同店の店長の篠田晃典さんは、コロナ禍以後の同書店についてこう話します。
「私たちの店舗は、東京駅の目の前というビジネスの一等地に店舗を構えていることが最大の強みでしたが、コロナ禍で180度変わりました。周辺企業の多くがリモートワークに切り替わり、東京駅なのに人がまばらで来店客は半減。まさに有事を目の当たりにしたのです」
売り上げも大幅にダウンした一方で、実は、外出を控える生活になり、紙の本そのものが見直されている側面もあります。まだまだ売れる素地はあると力を込める篠田さんは、「本を売る」というプロダクト販売とは別に、「グッズを売る」というキャラクタービジネスに着手しようと思い立ちます。
「YouTubeしかり、SNSしかり。今の売れる本の傾向を見ていても、コアなファン作りを地道に行っている著者が、知名度の高い著者よりもはるかに集客して結果を出すことを実感しています。
これからはマスに対してではなく、いかにニッチに地道にファンづくりを行うかが問われていると思います。

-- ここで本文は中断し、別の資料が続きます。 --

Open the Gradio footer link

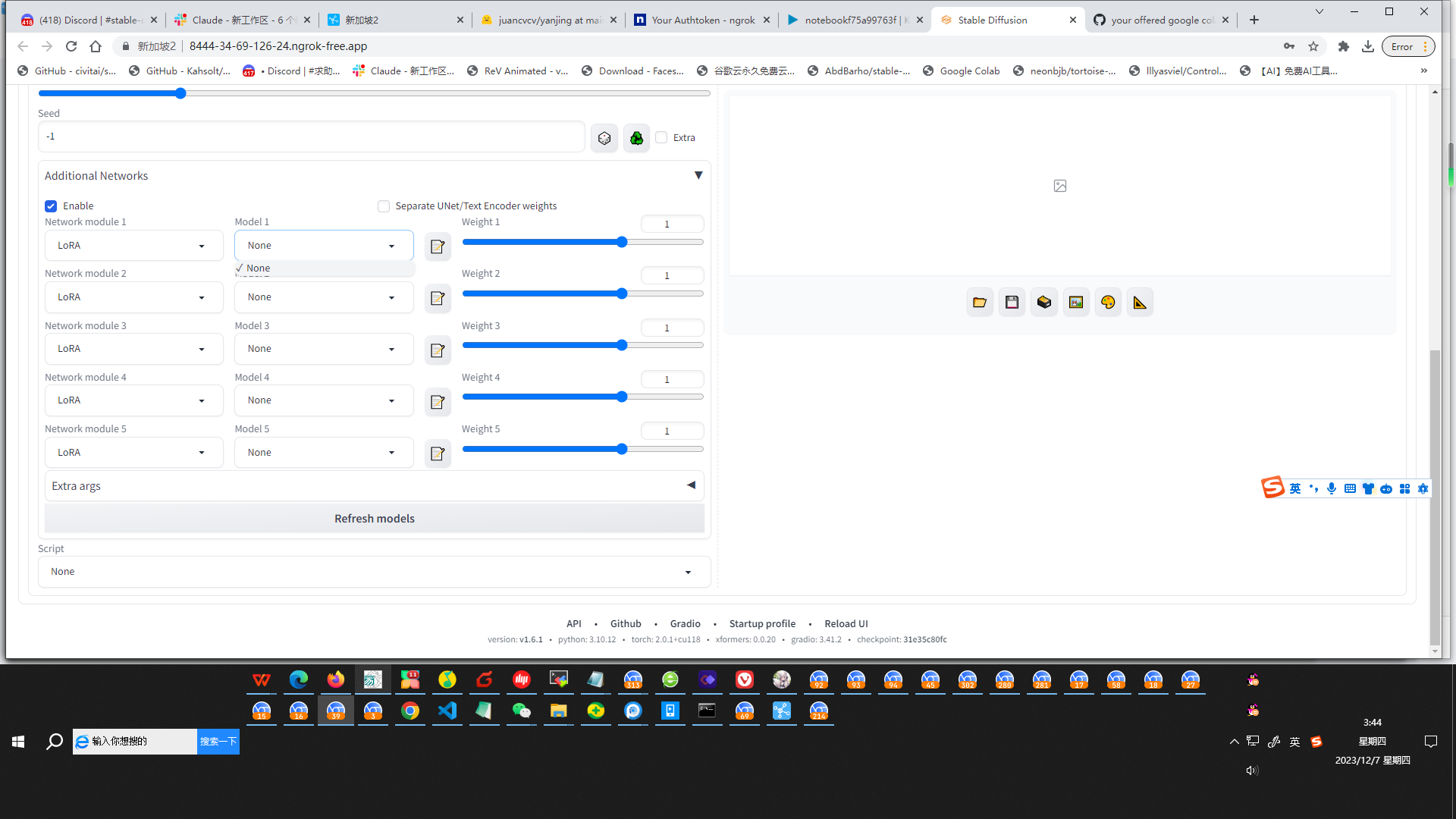(x=685, y=623)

その一環として、キャラクタービジネスは付加価値づくりの意味でも、大きなフロンティアになると思ったのです」
篠田さんが目をつけたのは、数あるジャンルの中でも絵本でした。日本のマンガやアニメの市場は大きいですが、絵本はまだまだ低い。低いけれど、ポテンシャルは高い。
それは、ロングセラーになるほど強力なコンテンツなのに、キャラクタービジネスが戦略的に展開されていないからです。大手出版社によるマンガやアニメのように、ライセンスを使ったビッグビジネスが展開されていないことが多いのです。ゆくゆくはグローバル市場進出を念頭に置いても、絵本は最適でした。